De manière simplifiée, l’économie circulaire vise à réduire au strict minimum la consommation de ressources (énergétiques et matérielles, organiques ou non…) ainsi que les pollutions résultant de leur utilisation (déchets, pollution de l’aire et de l’eau…). Ce concept est en général mis en opposition avec « l’économie linéaire » traditionnelle basé sur l’extraction de ressources, leur consommation et les déchets qui en résultent. L’économie circulaire, au contraire, vise à réinjecter les ressources sous toutes leurs formes dans l’économie, à toutes les étapes du processus de production-consommation ; la boucle des matières premières est ainsi bouclée.

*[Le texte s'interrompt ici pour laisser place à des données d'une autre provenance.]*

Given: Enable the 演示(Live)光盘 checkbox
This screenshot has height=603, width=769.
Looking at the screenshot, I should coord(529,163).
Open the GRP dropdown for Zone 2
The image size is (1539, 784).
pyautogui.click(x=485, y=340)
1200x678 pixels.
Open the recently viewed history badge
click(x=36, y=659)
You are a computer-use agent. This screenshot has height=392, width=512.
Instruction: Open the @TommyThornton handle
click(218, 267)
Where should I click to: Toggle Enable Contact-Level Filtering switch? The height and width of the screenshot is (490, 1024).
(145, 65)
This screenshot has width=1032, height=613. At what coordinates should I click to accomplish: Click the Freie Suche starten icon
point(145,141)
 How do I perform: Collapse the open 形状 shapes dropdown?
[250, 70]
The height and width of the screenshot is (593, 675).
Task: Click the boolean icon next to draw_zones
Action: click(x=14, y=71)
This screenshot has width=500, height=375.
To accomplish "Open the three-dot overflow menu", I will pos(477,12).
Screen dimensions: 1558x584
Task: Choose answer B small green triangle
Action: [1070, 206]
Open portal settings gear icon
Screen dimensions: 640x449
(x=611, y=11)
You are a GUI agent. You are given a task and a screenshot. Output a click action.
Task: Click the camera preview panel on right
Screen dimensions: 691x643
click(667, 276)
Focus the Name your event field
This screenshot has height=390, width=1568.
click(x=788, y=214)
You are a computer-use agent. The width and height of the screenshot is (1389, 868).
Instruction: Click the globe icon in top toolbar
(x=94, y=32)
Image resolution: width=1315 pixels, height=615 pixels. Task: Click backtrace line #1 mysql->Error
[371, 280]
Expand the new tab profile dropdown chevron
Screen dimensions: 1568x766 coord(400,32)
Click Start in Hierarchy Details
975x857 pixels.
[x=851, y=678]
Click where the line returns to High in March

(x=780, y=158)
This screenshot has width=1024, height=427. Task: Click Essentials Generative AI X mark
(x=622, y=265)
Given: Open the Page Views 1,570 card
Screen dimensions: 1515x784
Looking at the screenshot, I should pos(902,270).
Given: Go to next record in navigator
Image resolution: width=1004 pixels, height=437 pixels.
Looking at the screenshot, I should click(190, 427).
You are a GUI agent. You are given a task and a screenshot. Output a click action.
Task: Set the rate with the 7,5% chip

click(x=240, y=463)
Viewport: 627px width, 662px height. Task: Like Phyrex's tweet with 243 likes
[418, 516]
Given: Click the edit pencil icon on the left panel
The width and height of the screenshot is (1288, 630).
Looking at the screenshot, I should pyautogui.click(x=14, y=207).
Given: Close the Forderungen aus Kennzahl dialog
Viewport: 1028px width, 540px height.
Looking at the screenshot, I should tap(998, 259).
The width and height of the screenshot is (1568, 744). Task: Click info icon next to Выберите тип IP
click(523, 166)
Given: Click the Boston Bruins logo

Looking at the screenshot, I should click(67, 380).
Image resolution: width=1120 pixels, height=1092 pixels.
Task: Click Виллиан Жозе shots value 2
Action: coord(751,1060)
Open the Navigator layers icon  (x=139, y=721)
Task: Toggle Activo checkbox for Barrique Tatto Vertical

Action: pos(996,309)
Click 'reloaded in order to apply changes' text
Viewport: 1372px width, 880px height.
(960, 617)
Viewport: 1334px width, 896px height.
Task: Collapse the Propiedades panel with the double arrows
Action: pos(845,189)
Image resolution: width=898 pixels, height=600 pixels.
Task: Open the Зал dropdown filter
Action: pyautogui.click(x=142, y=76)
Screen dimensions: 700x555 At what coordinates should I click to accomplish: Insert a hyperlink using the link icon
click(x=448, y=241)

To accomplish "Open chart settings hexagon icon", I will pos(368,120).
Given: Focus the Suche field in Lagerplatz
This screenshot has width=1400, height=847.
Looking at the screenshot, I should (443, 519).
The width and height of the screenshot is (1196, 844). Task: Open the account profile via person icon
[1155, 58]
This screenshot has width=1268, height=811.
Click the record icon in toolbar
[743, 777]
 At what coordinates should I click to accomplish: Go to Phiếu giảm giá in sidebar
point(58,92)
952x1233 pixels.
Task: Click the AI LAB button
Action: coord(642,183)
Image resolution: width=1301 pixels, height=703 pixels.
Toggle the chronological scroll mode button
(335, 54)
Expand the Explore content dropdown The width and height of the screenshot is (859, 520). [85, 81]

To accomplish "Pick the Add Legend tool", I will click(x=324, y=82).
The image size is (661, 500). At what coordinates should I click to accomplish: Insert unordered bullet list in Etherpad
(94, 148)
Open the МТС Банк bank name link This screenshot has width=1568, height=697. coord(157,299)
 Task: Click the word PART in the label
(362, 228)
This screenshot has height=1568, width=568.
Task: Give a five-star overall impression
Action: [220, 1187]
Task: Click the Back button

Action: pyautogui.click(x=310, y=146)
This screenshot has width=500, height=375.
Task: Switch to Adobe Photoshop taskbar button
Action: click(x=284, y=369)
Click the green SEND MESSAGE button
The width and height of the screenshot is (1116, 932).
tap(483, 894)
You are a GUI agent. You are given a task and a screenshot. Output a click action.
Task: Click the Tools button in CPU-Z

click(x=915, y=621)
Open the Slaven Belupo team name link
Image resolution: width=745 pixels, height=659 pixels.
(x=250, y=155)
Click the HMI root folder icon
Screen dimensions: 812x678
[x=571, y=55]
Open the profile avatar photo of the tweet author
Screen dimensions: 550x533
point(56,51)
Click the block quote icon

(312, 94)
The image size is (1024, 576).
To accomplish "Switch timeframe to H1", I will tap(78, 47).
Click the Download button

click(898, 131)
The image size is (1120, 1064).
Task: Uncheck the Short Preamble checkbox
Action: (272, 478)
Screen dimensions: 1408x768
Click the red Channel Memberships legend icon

L’économie circulaire inclut ainsi, entre autres :

  • L’utilisation de matières recyclées
  • Le réemploi et la réutilisation
  • L’éco-conception, avec pour objectifs :
    • Une augmentation de la durée de vie des produits
    • Une diminution des ressources consommées
    • La possibilité de réparer les produits, ce qui implique qu’ils soient démontables, mais également qu’ils soient documentés de manière adéquate
    • La possibilité de recycler l’entièreté du produit en fin de vie, ce qui implique également qu’ils soient documentés en termes de matériaux
  • Un lien peut être fait ici avec la lutte contre l’obsolescence programmée (le fait qu’un produit arrive en fin de vie de manière prématurée). Celle-ci peut être technique (il tombe en panne et n’est pas réparable à un coût attractif par rapport à l’acquisition d’un nouvel appareil), ou socio-culturelle (exemple : un smartphone n’étant pas remplacé lorsqu’il est défectueux, mais lorsqu’un nouveau modèle est mis sur le marché). Au sujet de l’obsolescence programmée, voir l’avis du CESE ainsi que le communiqué de presse.
  • L’amélioration de l’efficacité des ressources : consommer moins par unité de production. Des exemples sont la quantité d’énergie nécessaire à la production d’un kWh électrique ; la quantité d’eau nécessaire à la production d’un litre de boisson X,…
  • De nouveaux business-models permettant une utilisation moindre des ressources. L’économie de la fonctionnalité en est un exemple : en remplaçant la possession d’un bien par l’accès à un service permettant de répondre au même besoin, la consommation de matière peut être largement diminuée. Les exemples les plus connus sont ceux où le bien n’est plus acheté, mais loué pour sa durée d’utilisation – on parle alors de services basés sur l’usage  (exemple du car-sharing ou autopartage, permettant à plusieurs personnes de se partager une seule voiture). Le service rendu peut également être axé sur le résultat, en se basant le cas échéant sur une technologie autre que celle qu’elle remplace (exemple d’une entreprise qui va permettre à la lumière naturelle d’être diffusée partout dans un bâtiment, à côté d’un système d’éclairage plus conventionnel.
  • Développement de partenariats locaux, dans lesquels différentes entreprises s’entendent pour que les déchets de l’un puissent devenir les matières premières de l’autre.